La scène politique béninoise traverse une période de turbulence, notamment au sein du parti Les Démocrates, en perte de cohésion et de discipline de groupe. C’est le moins que l’on puisse dire au regard des derniers développements liés au dépôt des candidatures pour l’élection présidentielle de 2026. Retour sur les signes avant-coureurs d’une décadence annoncée.

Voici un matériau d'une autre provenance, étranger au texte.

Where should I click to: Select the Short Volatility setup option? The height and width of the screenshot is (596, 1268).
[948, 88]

Alors que sa formation politique semble engluée dans une impasse stratégique, peinant à retrouver une cohérence idéologique et une capacité mobilisatrice, l’ancien chef de l’État a, de manière quelque peu énigmatique, effectué une visite à Lomé, ce dimanche 12 octobre 2025. Selon plusieurs sources concordantes, ce déplacement visait une entrevue avec le président togolais, Faure GNASSINGBÉ. Une initiative qui a suscité de nombreuses interrogations quant à ses motivations profondes, tant elle s’inscrit dans une logique de calcul politique à portée transnationale.
Certains observateurs y voient une tentative géopolitique de fragiliser le modèle béninois, devenu exemplaire en matière de gouvernance sous Patrice TALON.

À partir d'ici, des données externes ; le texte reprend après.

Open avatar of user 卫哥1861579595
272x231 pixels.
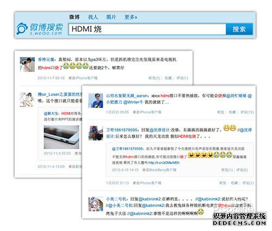pyautogui.click(x=96, y=133)
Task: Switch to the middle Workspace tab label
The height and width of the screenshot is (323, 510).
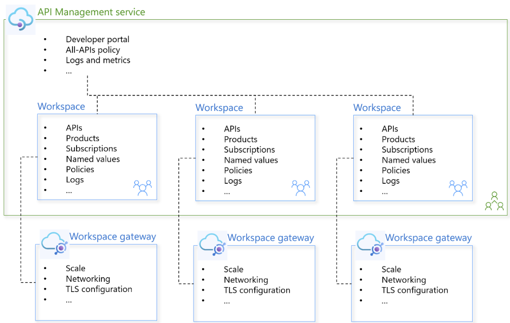Action: 219,108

En effet, le dynamisme du Bénin contraste fortement avec la stagnation togolaise, ce qui pourrait expliquer l’intérêt stratégique de Lomé à encourager le retour sur la scène politique de certaines figures du passé. De plus en plus de Togolais l’admettent ouvertement : le développement impressionnant du Bénin au cours des dix dernières années, en dépit des crises nationales, régionales et internationales, force l’admiration, tandis que Lomé semble davantage préoccupé par la consolidation du pouvoir que par le progrès.
Toutefois, ces manœuvres apparaissent en décalage avec les aspirations du peuple béninois, attaché aux réformes en cours et à la stabilité institutionnelle. Au sein même de Les Démocrates, les tensions internes — à l’image de la désignation controversée de Renaud AGBODJO au détriment d’Éric HOUNDÉTÉ pour la présidentielle de 2026 — traduisent un malaise croissant et un leadership en perte de légitimité.
En somme, le temps des compromissions idéologiques et des tutelles étrangères semble désormais révolu. L’heure est à la consolidation d’un modèle béninois fondé sur la rigueur, la compétence et la souveraineté nationale.